On Fri, 23 Oct 2009, Andrew Gallatin wrote:

Daniel Eischen wrote:
On Fri, 23 Oct 2009, Andrew Gallatin wrote:

It would be great if they were, but that discussion was 6 months
ago, and nothing seems to have happened.  Plus we need to support
at least 7.X and probably 6, so any changes here might not even
help us.

What is wrong  with just using umtx directly?  It seems to do
exactly what we need.

Because you can't do anything more than use umtx directly,
like check for mutex types and return appropriate error
codes.  Just look at other implementations - Solaris,
Linux, all have their pthread_*_t as public structs.

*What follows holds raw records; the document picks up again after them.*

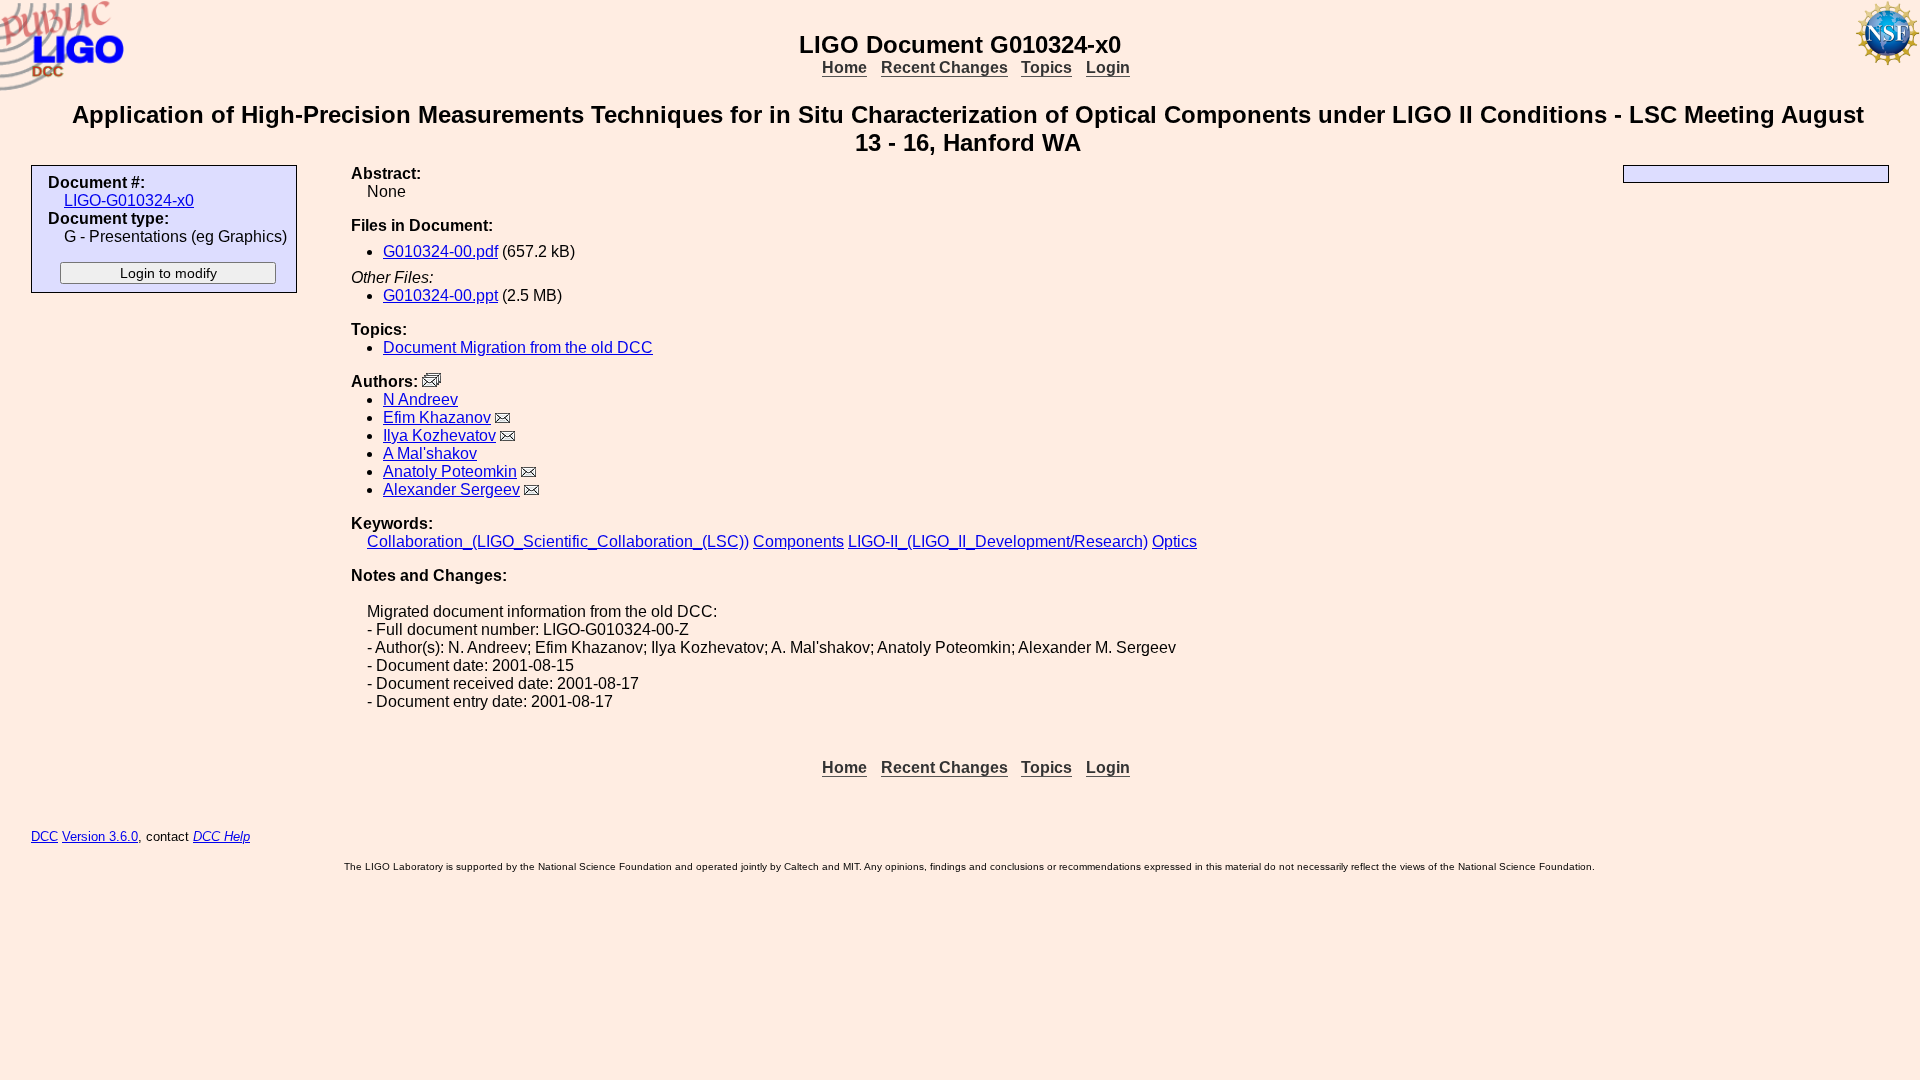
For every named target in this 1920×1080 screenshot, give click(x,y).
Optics (1174, 541)
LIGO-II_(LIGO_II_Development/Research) (998, 541)
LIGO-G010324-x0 (129, 200)
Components (798, 541)
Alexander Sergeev (451, 489)
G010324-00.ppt (440, 295)
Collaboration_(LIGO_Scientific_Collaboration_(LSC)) (558, 541)
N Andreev (420, 399)
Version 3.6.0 (100, 836)
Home (844, 67)
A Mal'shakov (430, 453)
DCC (44, 836)
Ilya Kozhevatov (439, 435)
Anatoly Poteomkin (450, 471)
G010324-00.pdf (440, 251)
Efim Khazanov (437, 417)
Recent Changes (944, 67)
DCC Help (221, 836)
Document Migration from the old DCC (518, 347)
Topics (1046, 67)
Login (1108, 67)
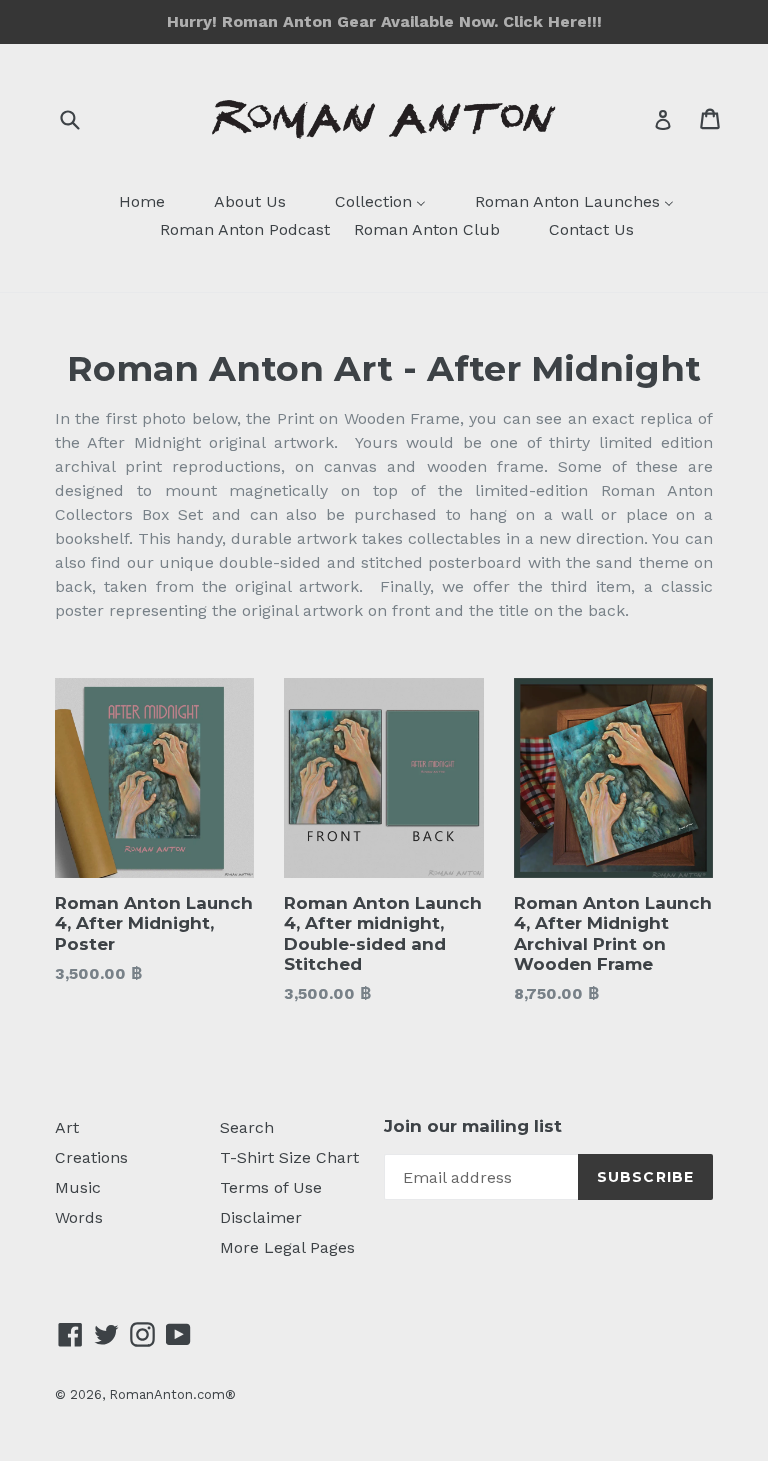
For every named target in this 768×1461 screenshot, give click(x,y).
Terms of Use (271, 1187)
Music (78, 1187)
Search (247, 1127)
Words (79, 1217)
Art (67, 1127)
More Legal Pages (287, 1247)
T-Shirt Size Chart (289, 1157)
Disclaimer (261, 1217)
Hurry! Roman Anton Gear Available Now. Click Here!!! (384, 21)
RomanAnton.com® (172, 1394)
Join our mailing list (473, 1126)
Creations (91, 1157)
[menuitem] (129, 203)
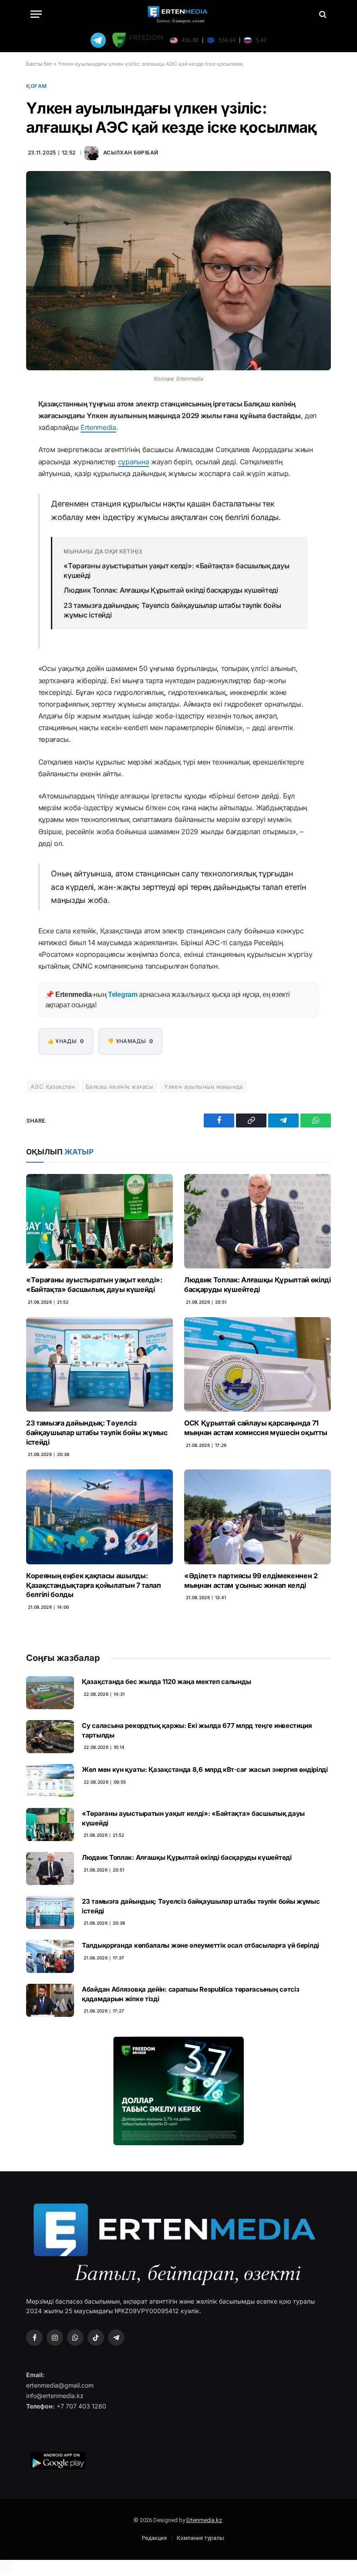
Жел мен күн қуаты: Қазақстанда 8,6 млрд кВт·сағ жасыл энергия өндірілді (205, 1769)
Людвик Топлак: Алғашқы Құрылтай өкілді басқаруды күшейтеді (171, 590)
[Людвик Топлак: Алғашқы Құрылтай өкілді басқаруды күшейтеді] (257, 1221)
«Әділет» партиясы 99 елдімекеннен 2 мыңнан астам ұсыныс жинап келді (251, 1580)
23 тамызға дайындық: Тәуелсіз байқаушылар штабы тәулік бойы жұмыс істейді (172, 610)
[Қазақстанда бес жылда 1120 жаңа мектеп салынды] (50, 1692)
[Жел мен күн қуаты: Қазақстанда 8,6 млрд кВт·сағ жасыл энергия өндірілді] (50, 1780)
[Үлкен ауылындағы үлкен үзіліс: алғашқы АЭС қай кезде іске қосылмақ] (178, 270)
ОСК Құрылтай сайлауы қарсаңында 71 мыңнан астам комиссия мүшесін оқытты (255, 1428)
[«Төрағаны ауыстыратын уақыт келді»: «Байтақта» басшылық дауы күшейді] (99, 1221)
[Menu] (36, 14)
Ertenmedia (98, 427)
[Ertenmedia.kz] (178, 14)
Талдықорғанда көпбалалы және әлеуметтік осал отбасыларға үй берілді (200, 1945)
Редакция (154, 2538)
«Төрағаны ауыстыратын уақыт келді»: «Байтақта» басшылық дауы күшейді (176, 570)
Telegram (122, 994)
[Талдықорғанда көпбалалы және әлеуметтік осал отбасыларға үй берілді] (50, 1956)
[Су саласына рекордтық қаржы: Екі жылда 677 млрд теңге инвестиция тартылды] (50, 1736)
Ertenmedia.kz (204, 2520)
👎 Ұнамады (130, 1041)
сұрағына (133, 461)
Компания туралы (200, 2538)
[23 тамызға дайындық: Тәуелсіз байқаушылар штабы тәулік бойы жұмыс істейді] (99, 1364)
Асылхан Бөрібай (130, 152)
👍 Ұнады (65, 1041)
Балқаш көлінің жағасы (119, 1086)
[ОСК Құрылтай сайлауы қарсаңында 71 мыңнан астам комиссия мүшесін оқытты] (257, 1364)
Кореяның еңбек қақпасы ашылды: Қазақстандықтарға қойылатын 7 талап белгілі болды (93, 1585)
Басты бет (39, 63)
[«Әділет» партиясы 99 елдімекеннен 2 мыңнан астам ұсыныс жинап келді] (257, 1516)
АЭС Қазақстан (52, 1086)
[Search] (322, 14)
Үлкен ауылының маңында (203, 1086)
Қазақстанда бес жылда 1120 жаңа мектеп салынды (166, 1681)
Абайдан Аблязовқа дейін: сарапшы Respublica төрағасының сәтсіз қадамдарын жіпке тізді (190, 1993)
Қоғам (36, 86)
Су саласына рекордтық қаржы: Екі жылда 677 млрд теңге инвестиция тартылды (197, 1730)
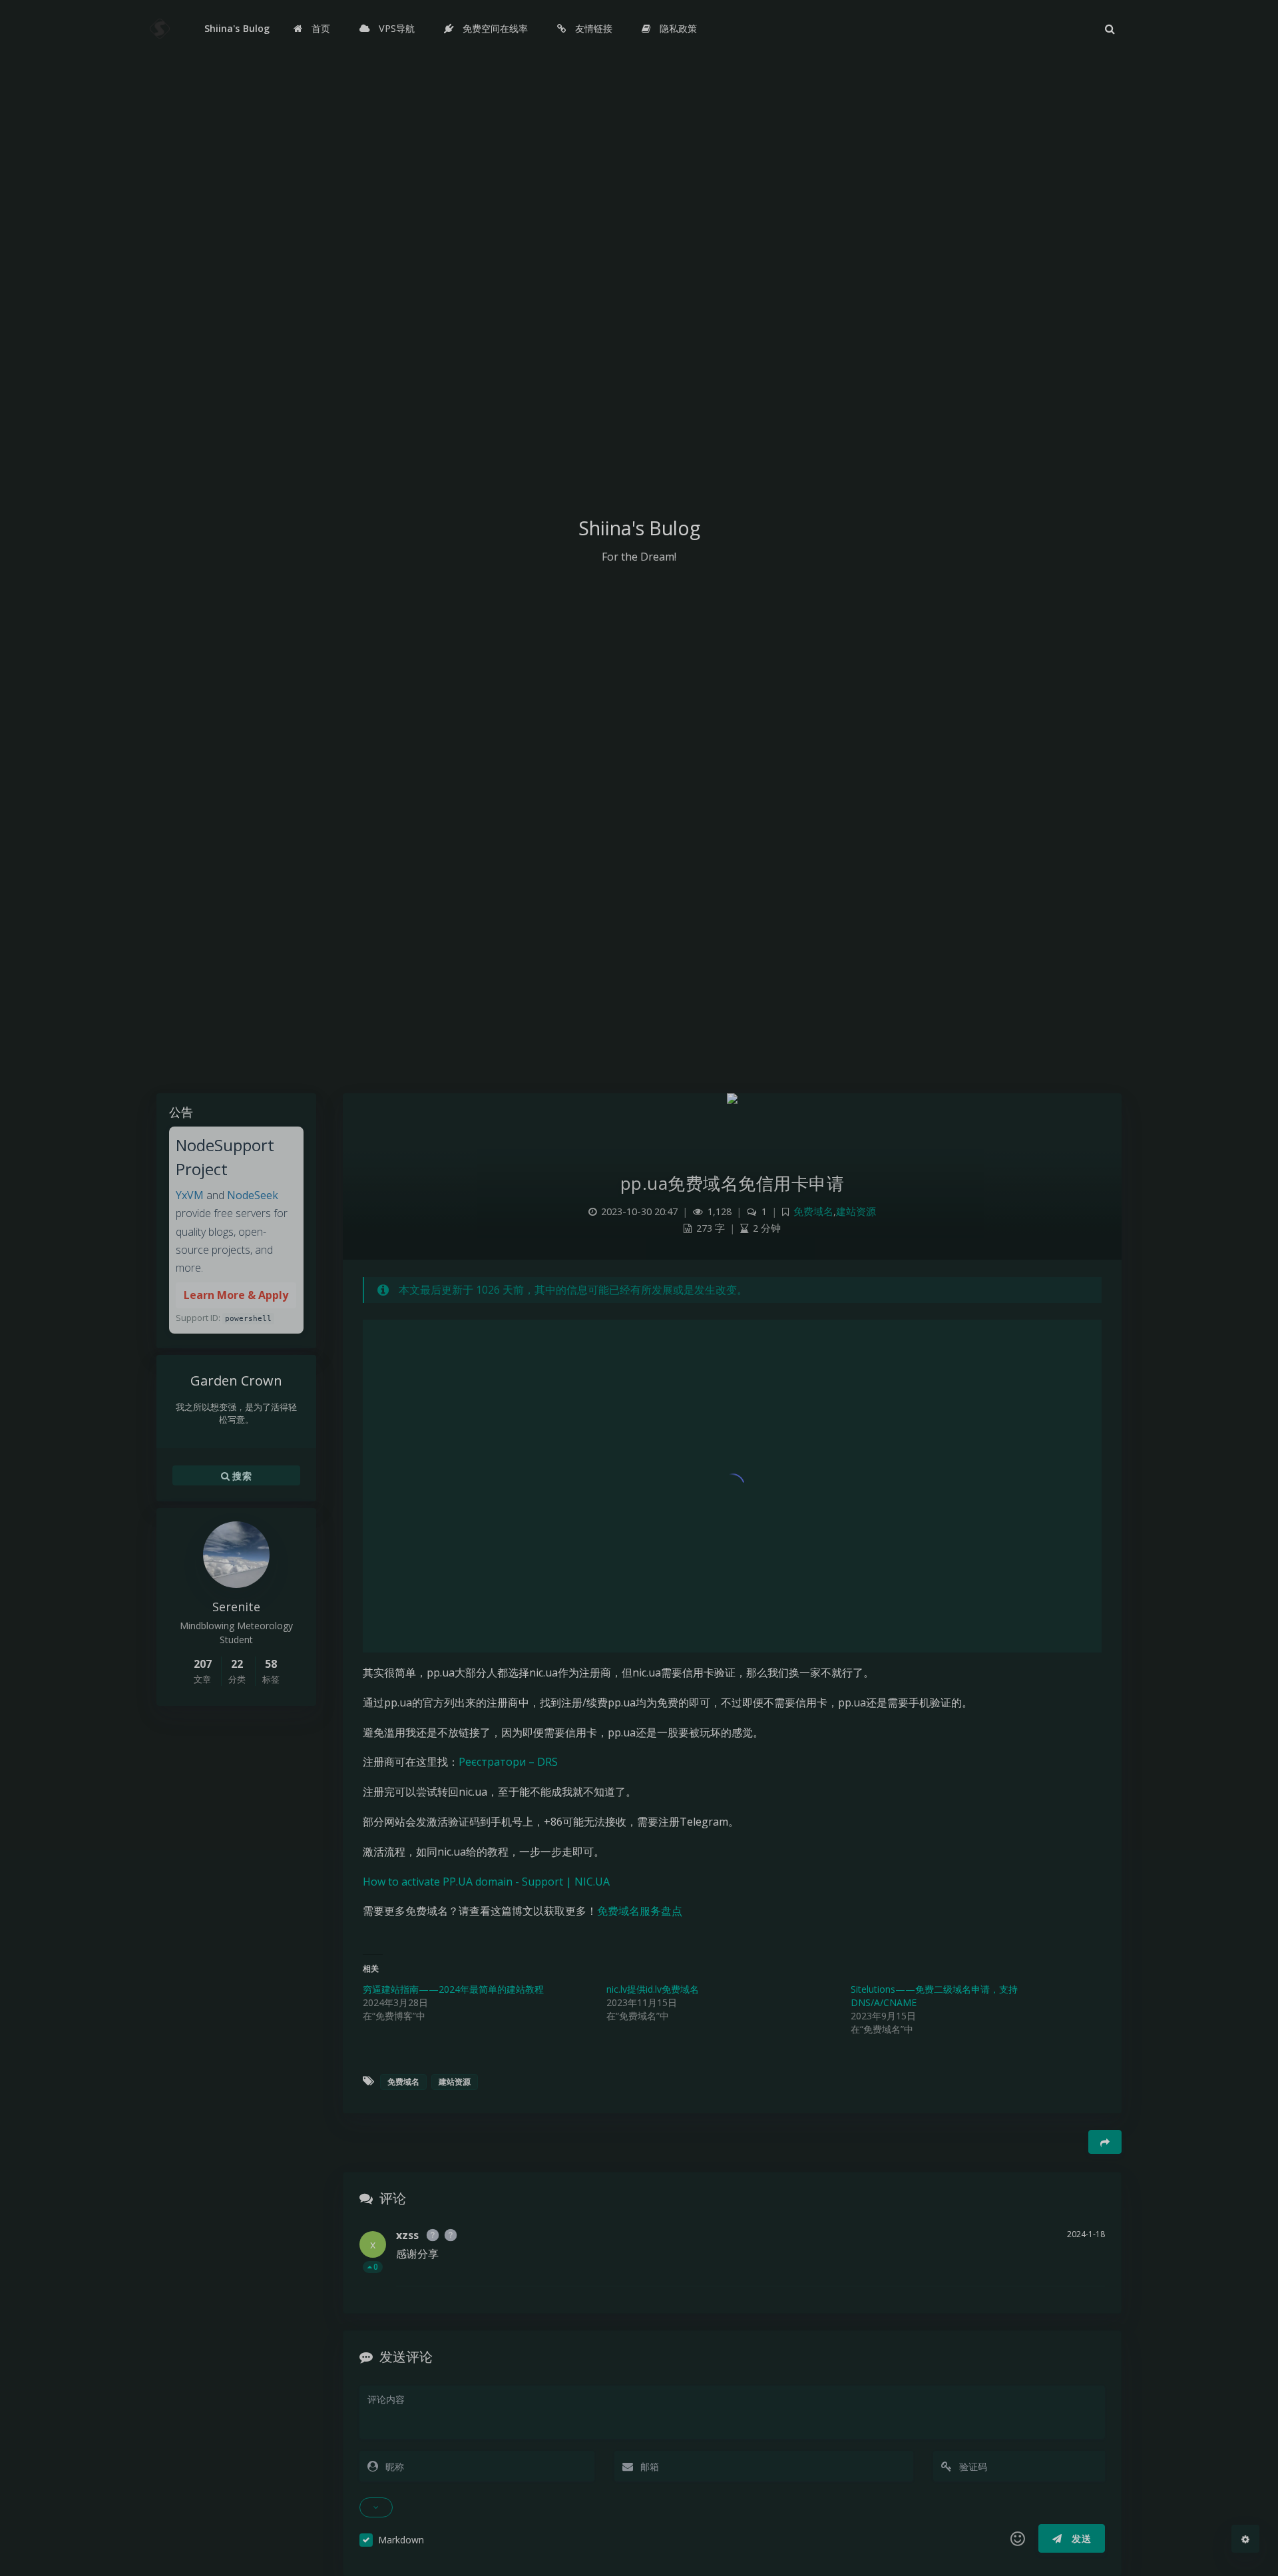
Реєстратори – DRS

I'm not saying that having pthread*t public, and getting all
the features of real PTHREAD_PROCESS_SHARED would not be far
better in general.  But in this case all we need is a lock around
a shared resource.  Eg, nothing fance.  So our choices seem to be
either:

1) use sysv semaphores (ick)
2) use a hand rolled spinlock (ick)
3) use some sort of hack built into our driver (ick, ick)
4) use umtx

Is there some bug or limitation in umtx that makes it inappropriate?
(beyond the obvious, like the potential to leave a resource locked
forever if the lock holder exits).

We already use umtx.  This really is a hack and I wouldn't
advocate it.  I'm not sure how you could make it work and
not break existing ability to return appropriate error
codes without slowing down the path in the non-shared
case.  You'd have to check to see if the address space
was shared or not, which would require a system call.

All our public pthread_foo() symbols are weak.  You
can easily override them in your application code in
the #ifdef freebsd case.  What is wrong with providing
your own library that overrides them to do what you
require - this shouldn't change your application code?